Luke, who first made a name for himself with videos he called “roasts”, picking apart outfits with Rivers-inspired gusto, says some of his fans think he has softened his takes as he tries to gain more access to the industry. “I agree,” he said. “I like going to fashion shows. And I also think it’s really important in order to understand what we’re looking at.”

Still, Melissa said she sees a return to something more blunt: “I feel like the pendulum is starting to swing back a little, to where you can say, ‘I don’t like this’. It doesn’t mean I don’t think you’re a good person!” (Rivers was unafraid to hold back in her criticisms, saying of Ali Wong’s Balenciaga dress: “It looked like it had been left in the garment bag too long. It looked droopy and sad.”)

So what are these commentators now judging by? For Luke, who has the ear of Gen Zers just learning about clothes, it’s the details of pure fashion, like the fact that Cate Blanchett’s Louis Vuitton dress was covered in bugle beads. “It’s those little things that you point out that people can grasp on to and maybe look a little deeper.”

What Melissa looks for is a sort of alchemy between the star, the dress and their moment. She offers Demi Moore, wearing Armani Privé to the Golden Globes, as an example: “This is a woman who has learned throughout time what’s amazing on her,” she said. “It was one of those moments where everything lined up”: her age; her big win, for best female actor in a motion picture (musical or comedy) for The Substance; and her speech about being told that she was merely a “popcorn actress,” someone who could bring in audiences but never play more serious roles. “That was a woman’s dress. A movie star moment.
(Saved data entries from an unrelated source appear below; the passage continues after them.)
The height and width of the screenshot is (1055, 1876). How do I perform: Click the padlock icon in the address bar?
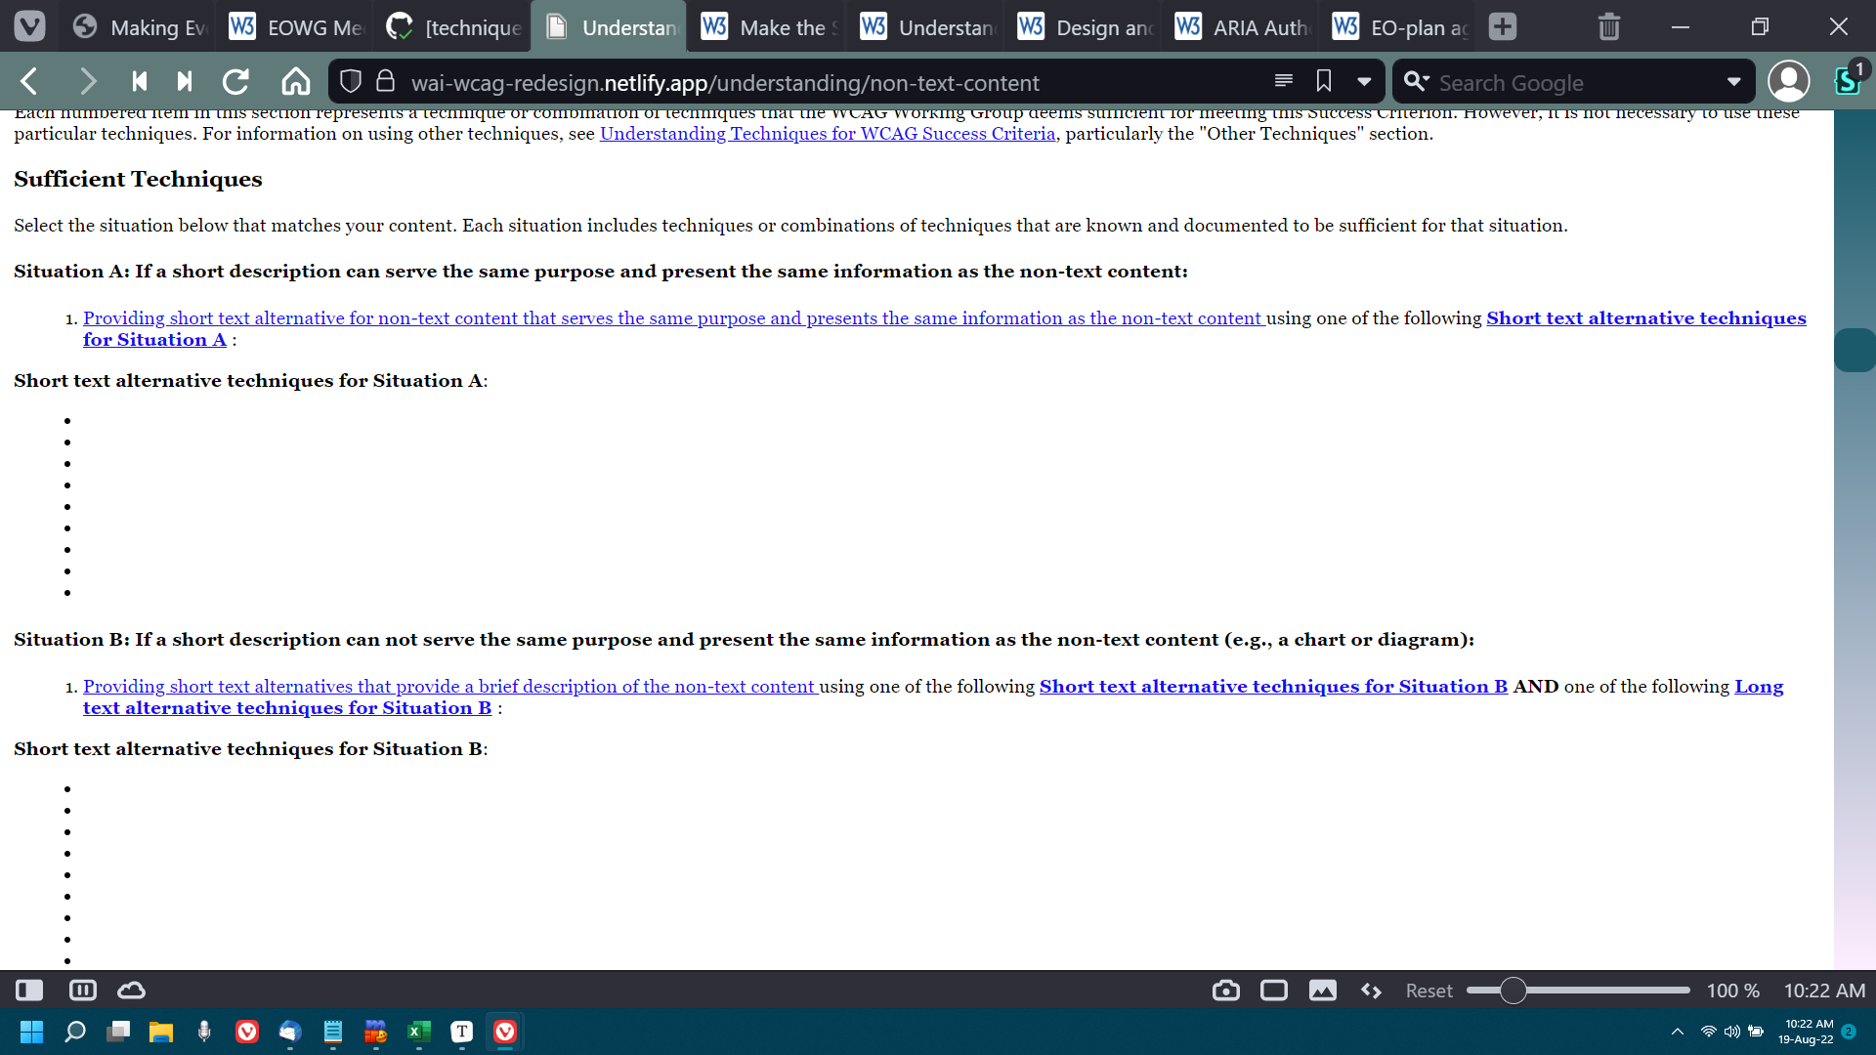(x=384, y=81)
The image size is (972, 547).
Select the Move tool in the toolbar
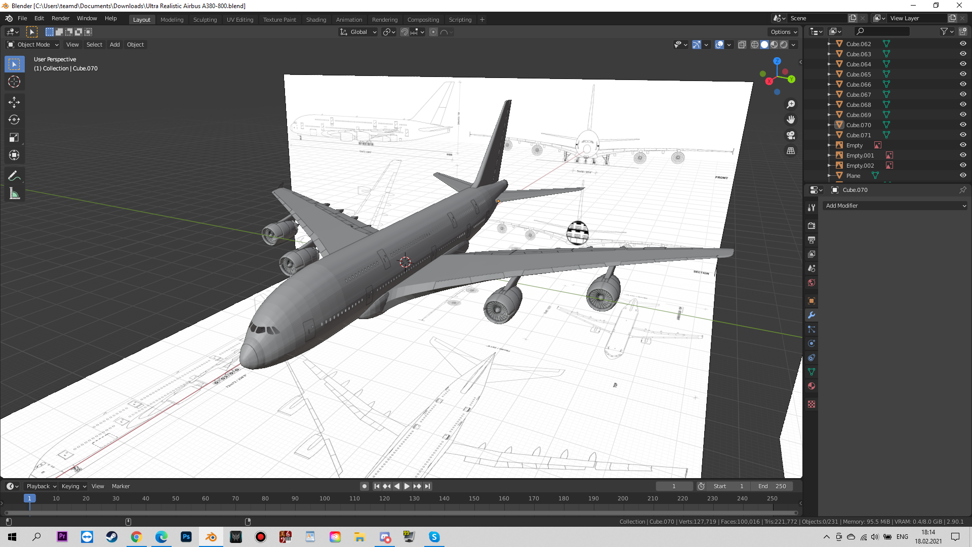[14, 102]
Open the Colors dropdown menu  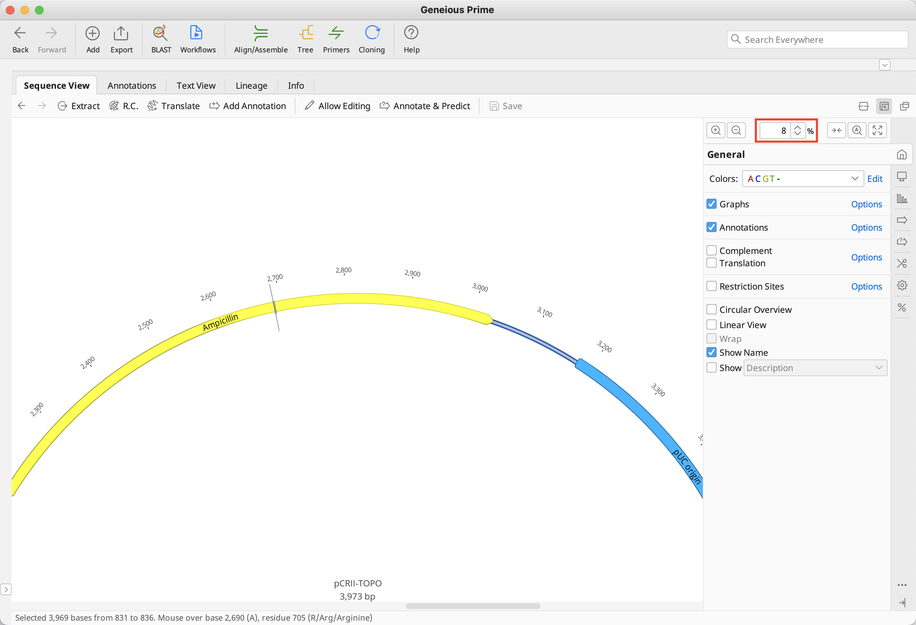click(x=802, y=179)
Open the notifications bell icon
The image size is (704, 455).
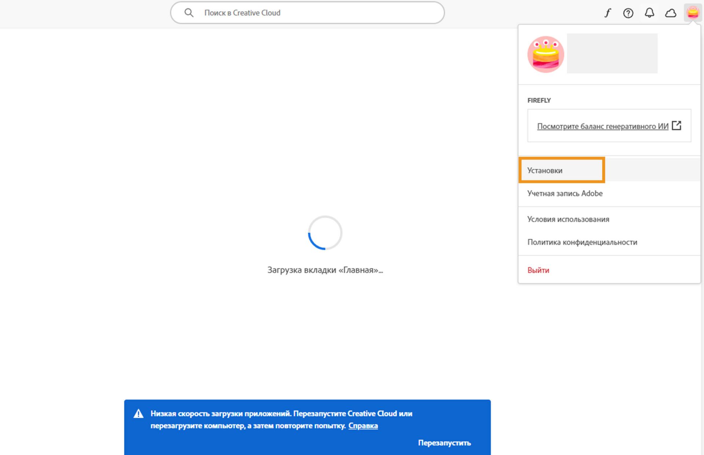click(x=649, y=13)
If you put that dress on anyone under the age of 35, it would have looked like they were playing dress-up.”

Zanna is less interested in offering a yay or nay than helping her viewers become the populist critics that red carpet clothes encourage us to be. “You should put your arms around the concept, understand it and be in the sport. It literally is a sport,” she said. “Anyone should be able to watch it, comment on it, have a conversation with your friends about it. It shouldn’t be alienating. It’s glorious to watch. It’s visual escapism.”
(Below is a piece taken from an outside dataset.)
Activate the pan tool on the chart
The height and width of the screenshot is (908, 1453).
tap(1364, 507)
Melissa has firmer criteria. “The woman must wear the dress. The dress must not wear the woman,” she said. The wearer has to “own it,” she said − but what does that mean? “First of all, let’s start with the fact that these are all people who have won the genetic lottery.” She laughed. “And, you know, they all know how to stand up straight. They all know how to pose. They all know how to look at a camera.”

“You can tell when someone is insecure in their dress,” she said. Sounds a bit complicated, but maybe a whole lot easier than talking politics.